Immigration and Customs Enforcement (ICE), Trump’s federal deportation force, has a contract to jail people in deportation proceedings in a county jail called Northern Oregon Regional Correctional Facility (NORCOR,) just 90 miles outside of downtown Portland in The Dalles. In September, we sent a letter to NORCOR demanding that detainees be given basic, humane living conditions.

The ACLU of Oregon began investigating conditions at NORCOR last spring when a group of brave detainees went on hunger strike to bring attention to conditions at the jail. Our investigation revealed multiple violations of rights guaranteed to immigration detainees including: interference with access to counsel and the courts; inadequate medical care; inadequate nutrition; denial of religious liberty; inability to meaningfully exercise; no means of visitation with family and exorbitant phone rates; poor hygiene and sanitation; and inadequate clothing for cold temperatures. These conditions are unacceptable for immigration detainees and those at NORCOR for criminal proceedings alike. But despite the desperate pleas of the immigration detainees and local residents, demands for humane conditions at NORCOR have largely been ignored by the jail administration. 

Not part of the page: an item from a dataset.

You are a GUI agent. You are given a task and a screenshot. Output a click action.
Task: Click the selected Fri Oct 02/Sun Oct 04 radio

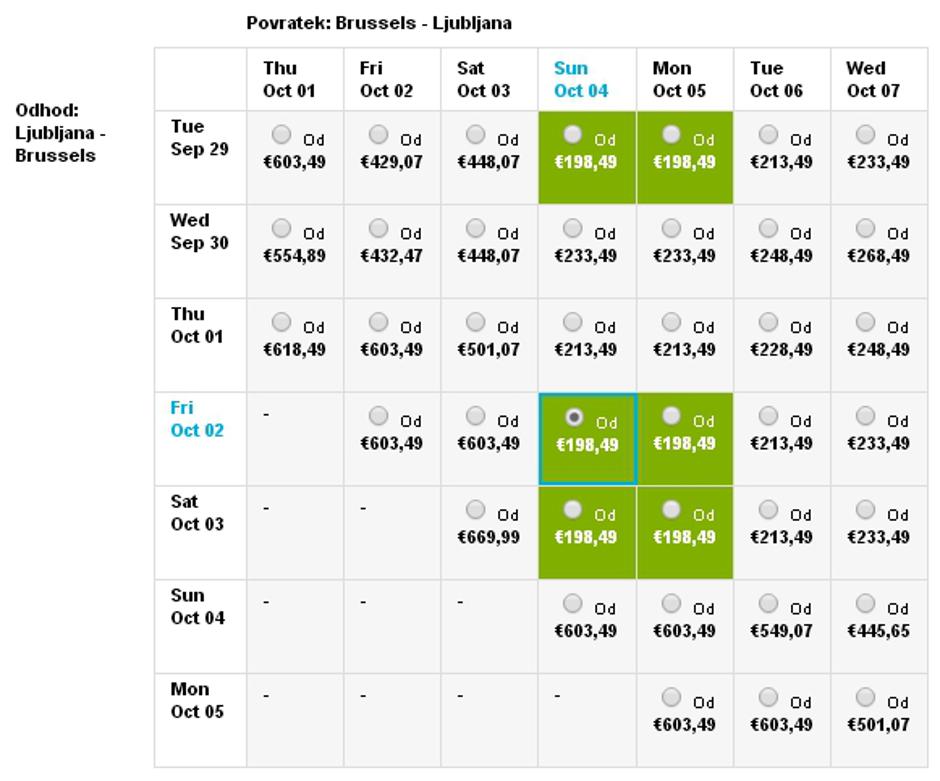[x=573, y=416]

Tuesday night, the ICE detainees in NORCOR began a second hunger strike. The hunger strikers have identified six priority concerns:

  • Inadequate food and poor nutrition
  • High cost of commissary items
  • Unaffordable phone and video calling rates
  • Lack of the ability to visit with family in person
  • Lack of access to meaningful exercise and recreation
  • Inadequate library and activities

The hunger strikers’ demands raise many of the same constitutional concerns we identified in our demand letter to NORCOR in September.

Bryan Brandenberg, NORCOR’s Administrator, responded to that letter with a broad-brush denial of the allegations we made. In doing so, he offered to  provide information proving that the conditions at NORCOR were not as they were described in our letter. So, last Friday, we sent Brandenberg a letter requesting his purported proof.

In that request, we specifically ask for policies and other documents related to the constitutional violations both we and detainees at NORCOR have identified and demanded to be fixed.

After months of attempts to work with the jail staff, very few changes have actually been made and the cruel and unconstitutional conditions continue at NORCOR. The jail must stop holding immigration detainees and dramatically overhaul conditions for all people in its custody.